▸ DIRECTIONS
Write down exactly what lies from the line containing "Instruction: Choose For" to the end of the records, inclusive, and omit the pictures.

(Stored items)
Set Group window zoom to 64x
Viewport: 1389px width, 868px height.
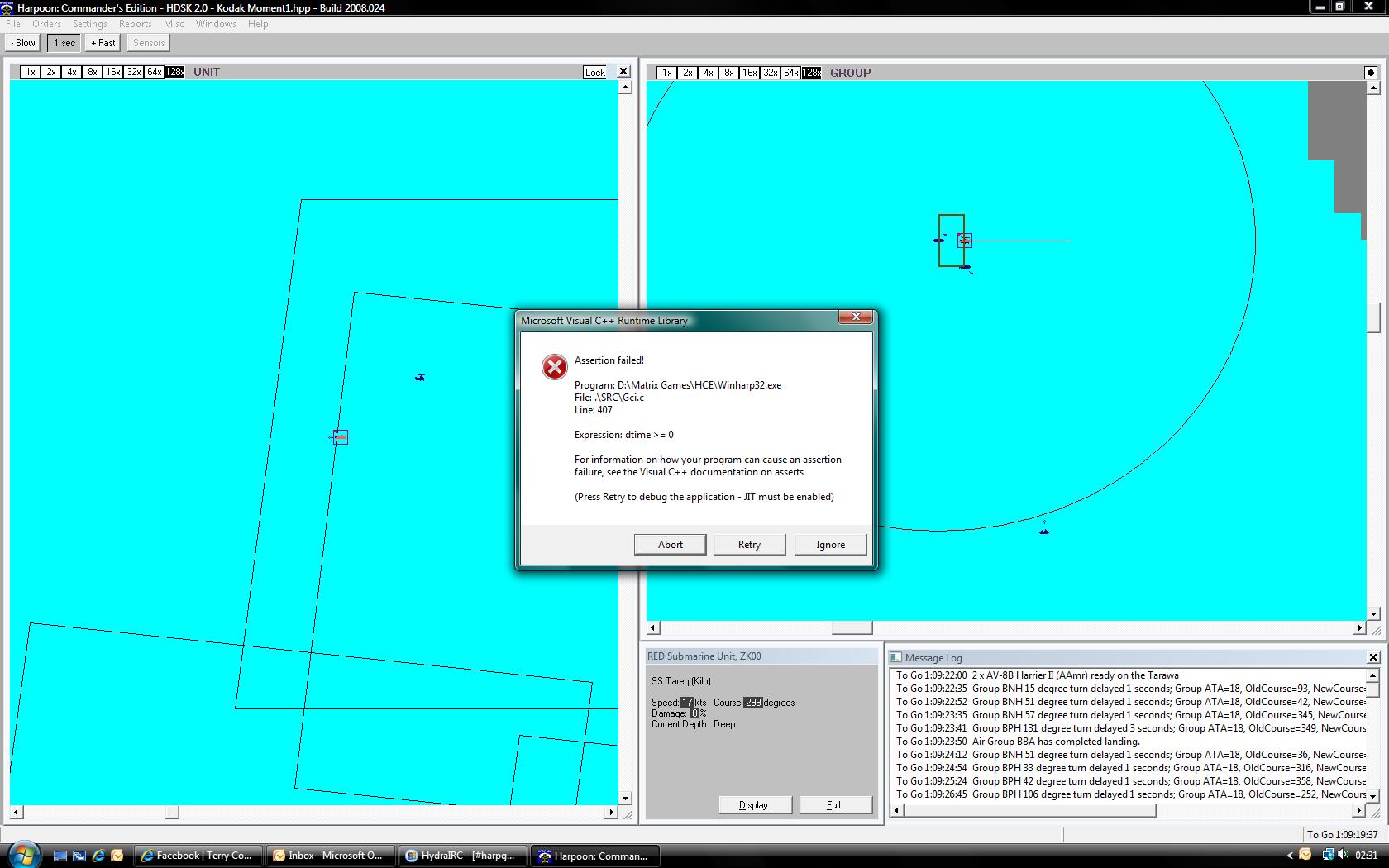tap(790, 73)
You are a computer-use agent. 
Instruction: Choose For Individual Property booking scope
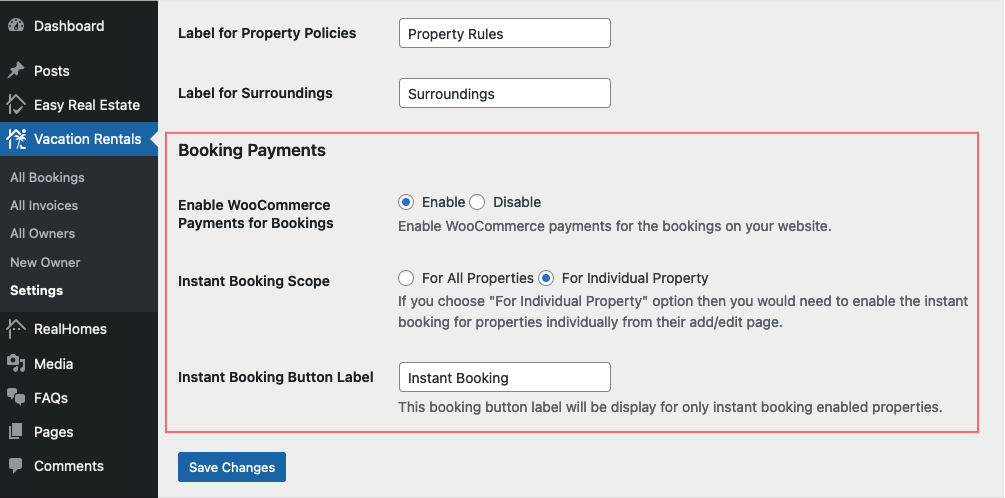tap(546, 278)
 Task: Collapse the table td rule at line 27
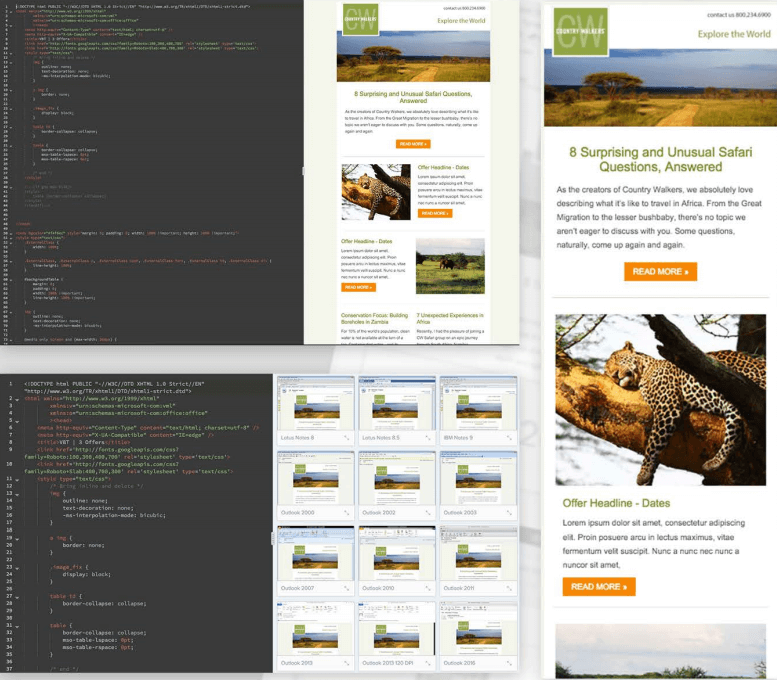(19, 596)
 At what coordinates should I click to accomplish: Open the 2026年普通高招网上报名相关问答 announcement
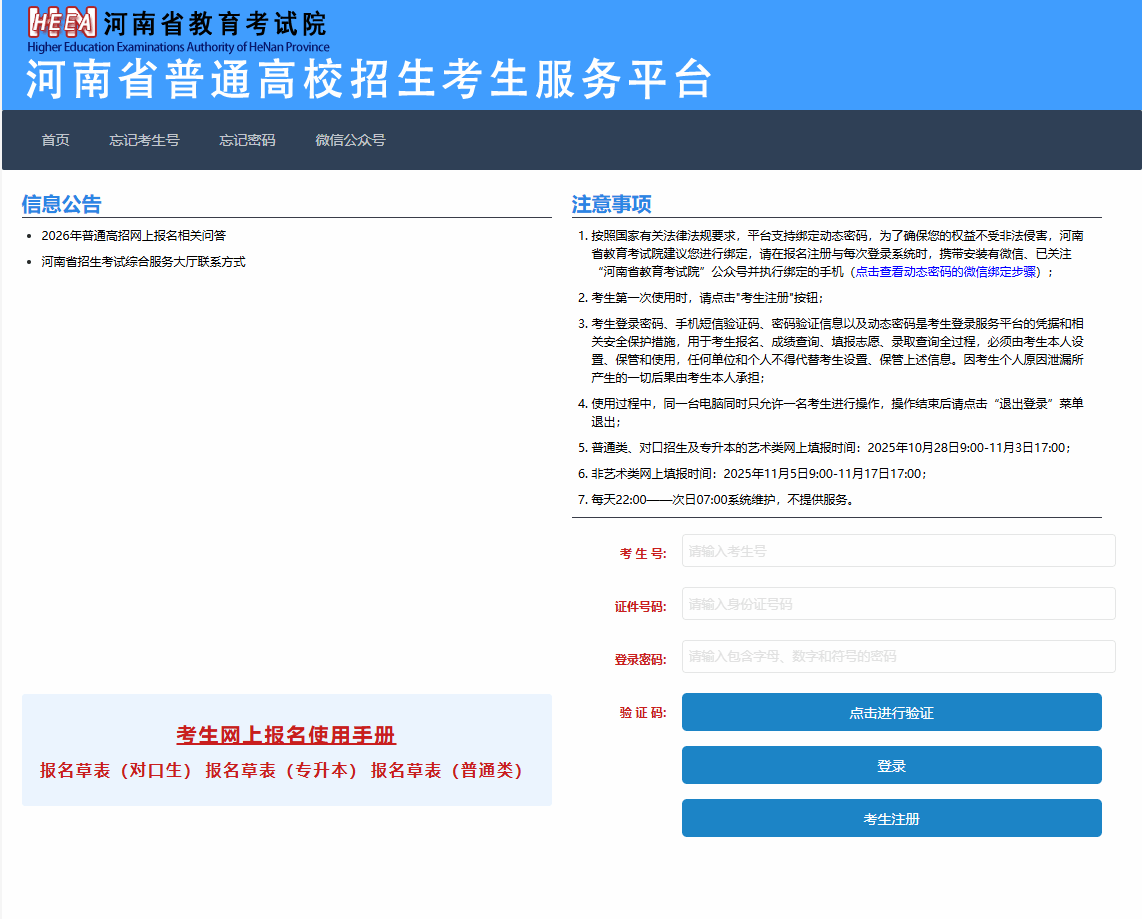(x=134, y=236)
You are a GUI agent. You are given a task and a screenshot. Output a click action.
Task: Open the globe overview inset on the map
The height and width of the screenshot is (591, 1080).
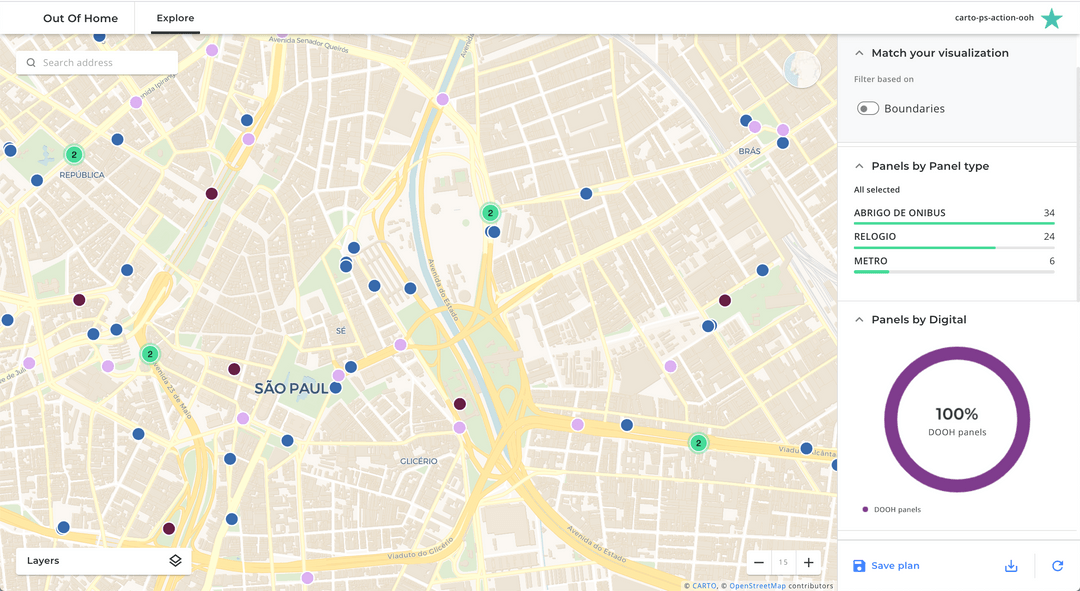point(802,70)
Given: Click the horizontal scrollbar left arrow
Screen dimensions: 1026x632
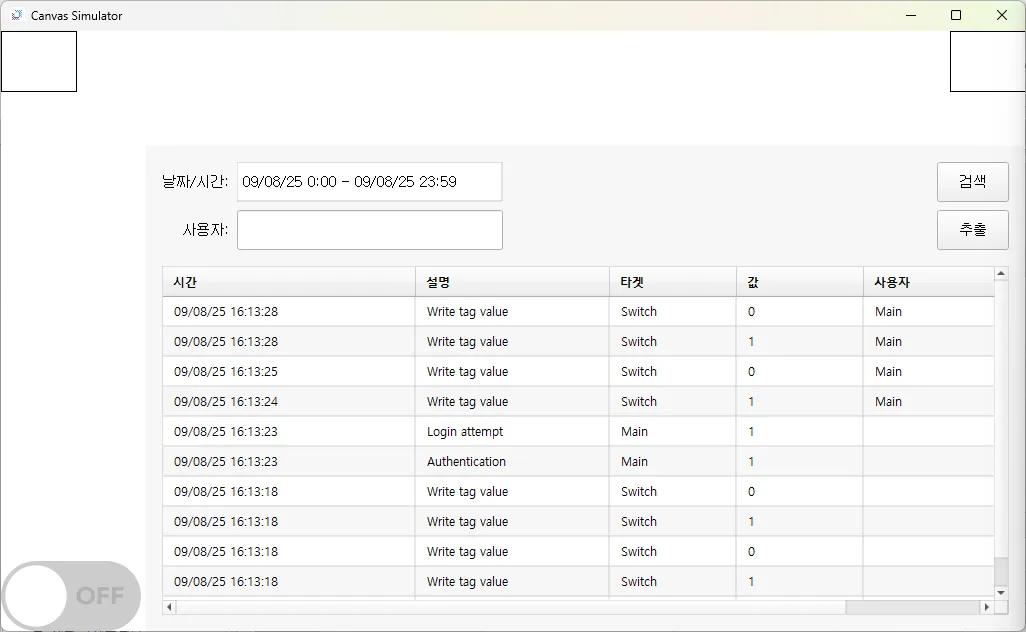Looking at the screenshot, I should click(x=169, y=607).
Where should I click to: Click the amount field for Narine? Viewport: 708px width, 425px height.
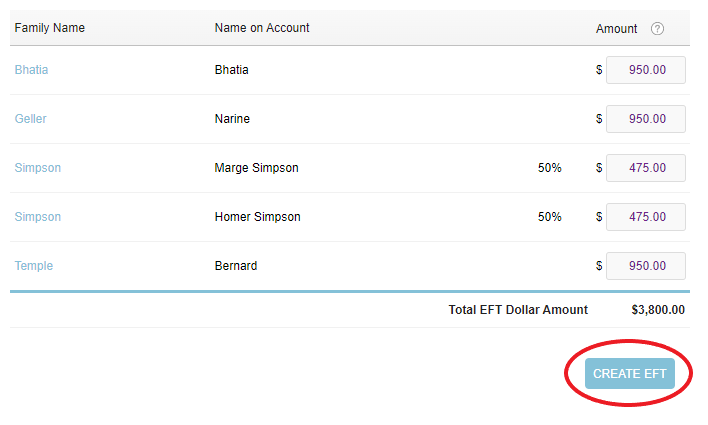tap(646, 119)
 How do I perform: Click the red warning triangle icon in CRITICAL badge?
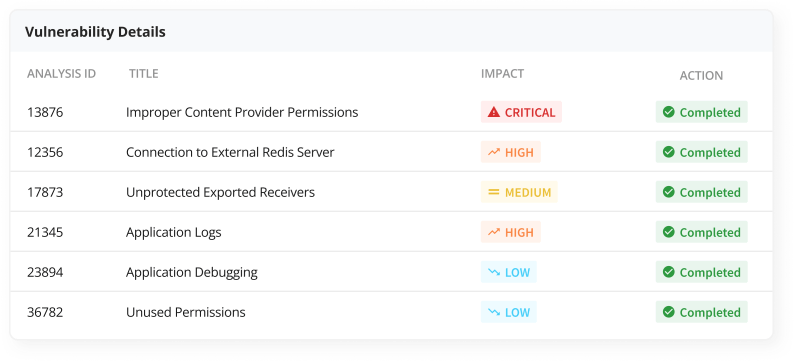[494, 112]
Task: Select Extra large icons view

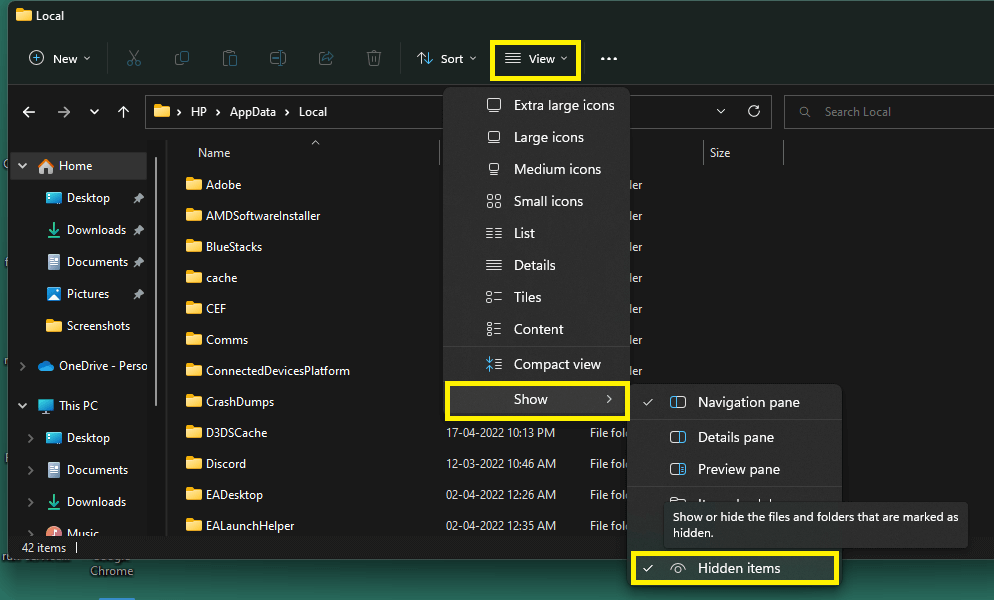Action: click(x=563, y=105)
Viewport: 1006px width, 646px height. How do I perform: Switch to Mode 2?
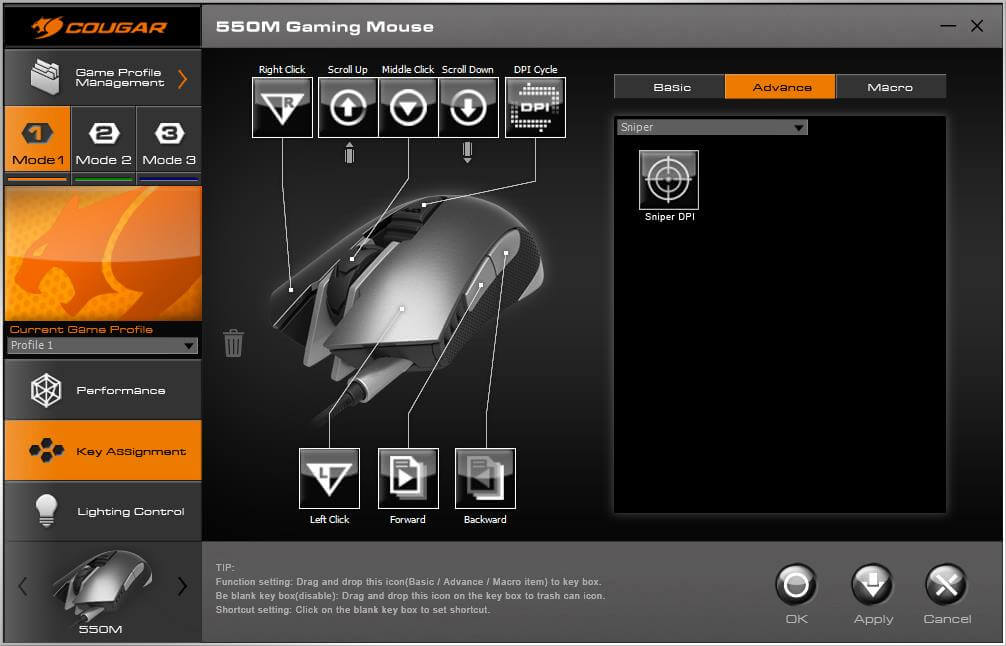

▸ TASK OUTPUT
Instruction: Choose For Individual Property booking scope
tap(546, 278)
 Task: Collapse the table td rule at line 27
(19, 596)
 At what coordinates should I click to accomplish: Open the 2026年普通高招网上报名相关问答 announcement
(x=134, y=236)
You are a GUI agent. You are given a task and a screenshot. Output a click action.
Task: Open the globe overview inset on the map
The height and width of the screenshot is (591, 1080).
point(802,70)
Given: Click the horizontal scrollbar left arrow
Screen dimensions: 1026x632
Looking at the screenshot, I should click(x=169, y=607).
Where should I click to: Click the amount field for Narine? Viewport: 708px width, 425px height.
tap(646, 119)
 How do I perform: Click the red warning triangle icon in CRITICAL badge?
[494, 112]
Task: Select Extra large icons view

Action: click(x=563, y=105)
Viewport: 1006px width, 646px height. How do I perform: Switch to Mode 2?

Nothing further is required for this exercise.